Cet automne, la famille et les amis seront conviés à vendanger. Les parrains et marraines, et quelques chanceux, auront accès à des « paniers découverte » débordant de grappes de raisins. « Dans nos paniers, on va mettre quelques variétés pour que les gens puissent déguster les saveurs et imaginer vers quoi les vins vont aller. »

Adam Desbiens se permet de rêver au jour où il pourra vivre de sa passion et accueillir les visiteurs dans son vignoble en plus de vendre de l’excellent vin produit au nord du 49e parallèle.

« J’ai 48 ans, j’aimerais ça en vivre en jour. Ma blonde me suit, toute la famille me suit! On a 4 enfants qui donnent un coup de main, tout le monde y trouve son compte. C’est un projet familial », mentionne-t-il, visiblement ravi d’avoir pu fédérer son clan autour de son rêve à embouteiller…

Parrain, marraine

(EB) Lorsqu’on arpente les allées de vignes croulant sous les grappes colorées, de petites étiquettes bleues attirent le regard. On peut y lire les noms des « parrains » et « marraines » des pieds de vigne, un moyen original qu’a trouvé Adam pour aller chercher du soutien auprès de sa communauté pour son projet un peu fou. 

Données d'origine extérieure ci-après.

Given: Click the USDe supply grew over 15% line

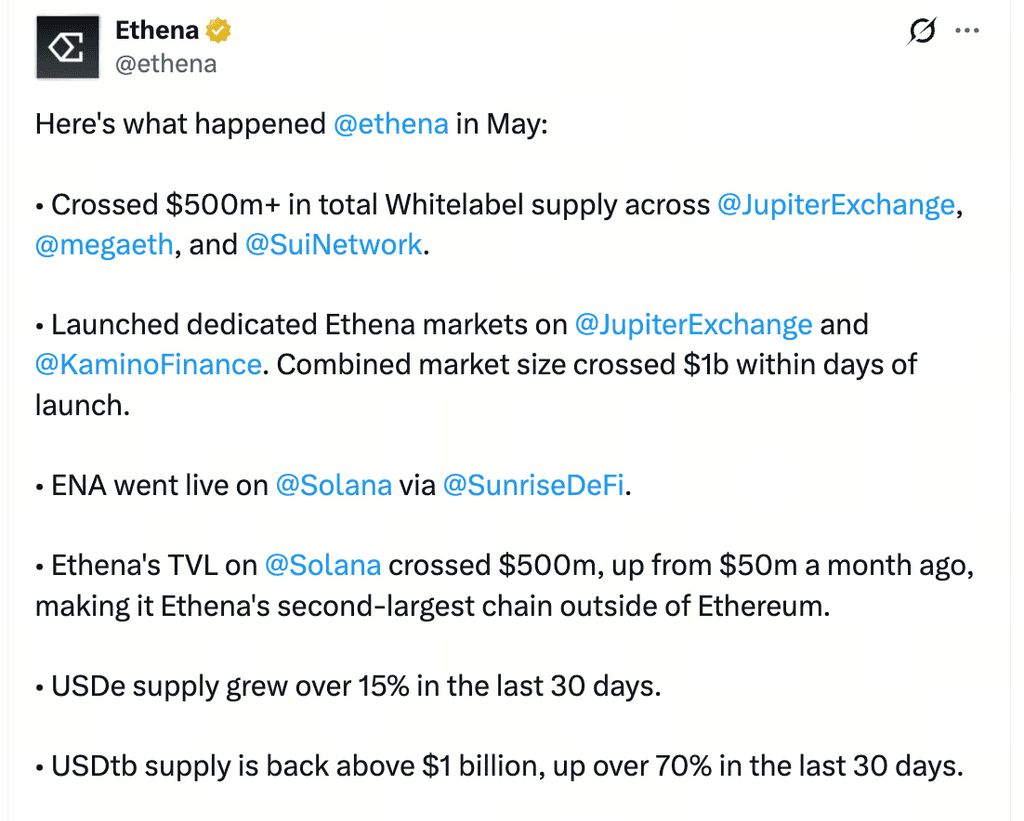Looking at the screenshot, I should (349, 686).
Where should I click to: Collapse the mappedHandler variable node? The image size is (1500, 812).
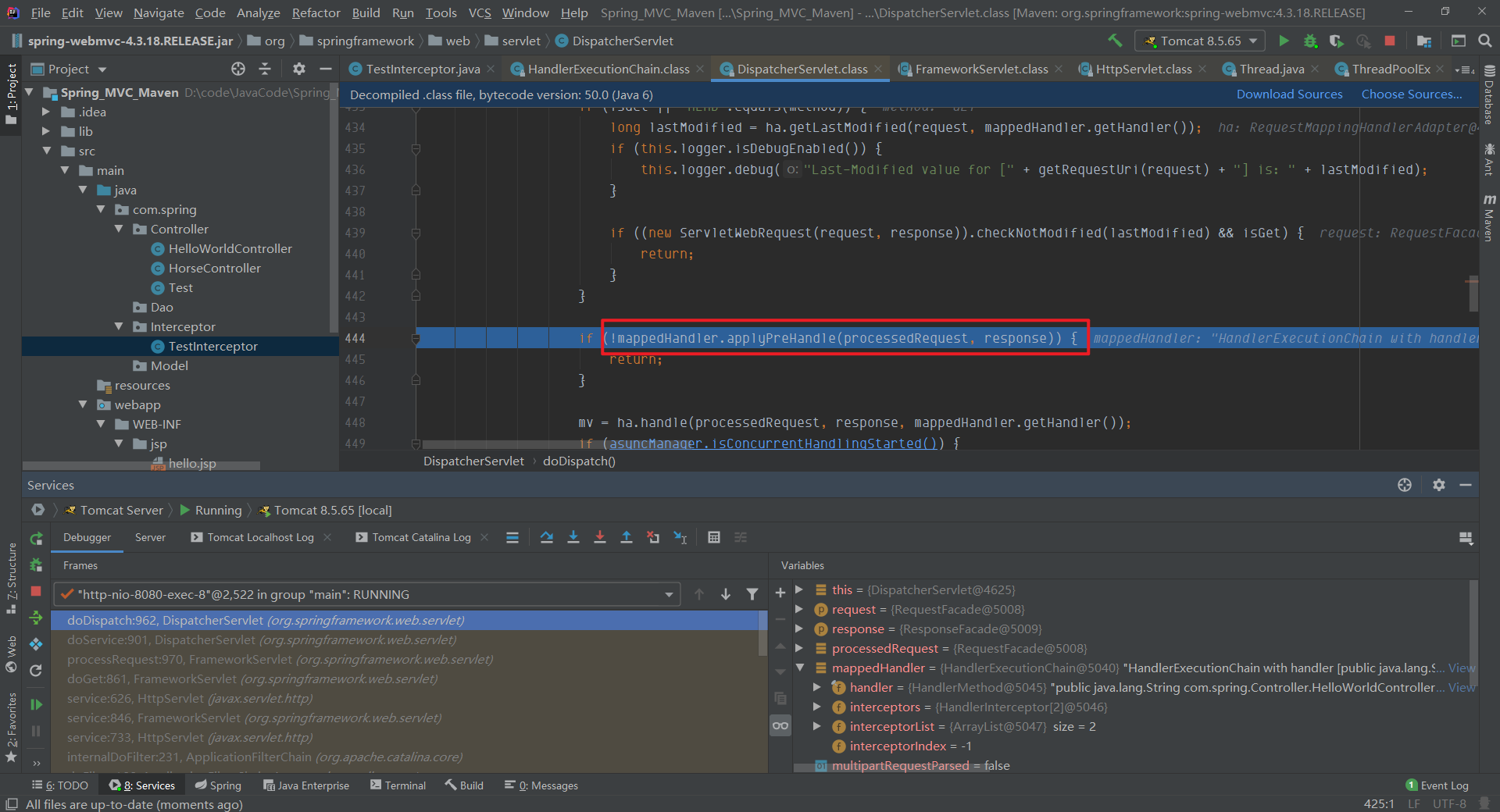[x=800, y=668]
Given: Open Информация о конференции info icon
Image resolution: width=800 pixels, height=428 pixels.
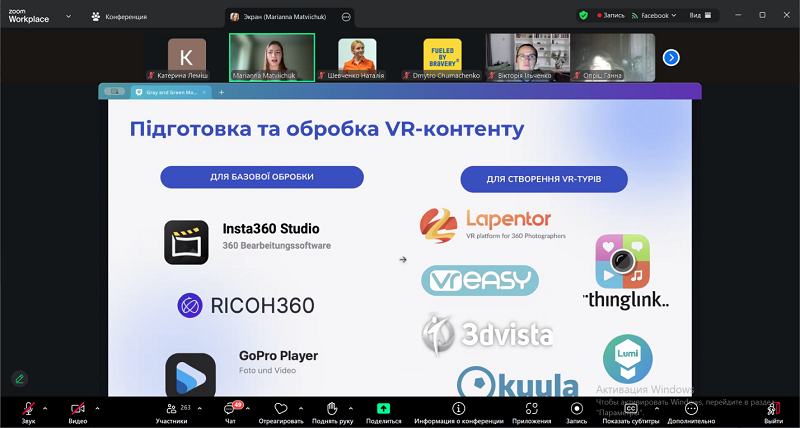Looking at the screenshot, I should coord(458,410).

« On a une centaine de parrains et marraines et chacune a une vigne à son nom. On va leur offrir des primeurs, des dégustations… J’ai travaillé en économie sociale et je cherchais à faire une forme de sociofinancement. Les entrepreneurs aussi peuvent nous parrainer. Le soutien des parrains et marraines a permis d’agrandir la production. »

Il aimerait mettre en marché ses premières bouteilles « le plus tôt possible », mais demeure prudent avec l’échéancier.« On travaille avec ID Manicouagan. Il faut d’abord faire l’aménagement du chai et de la cuverie, ce sont de bonnes dépenses. Tous les ans, je me mets des objectifs, mais ce n’est pas facile d’aller chercher du financement, le nerf de la guerre, pour faire pousser de la vigne sur la Côte-Nord ! C’est une chose qui est peu commune », rigole-t-il.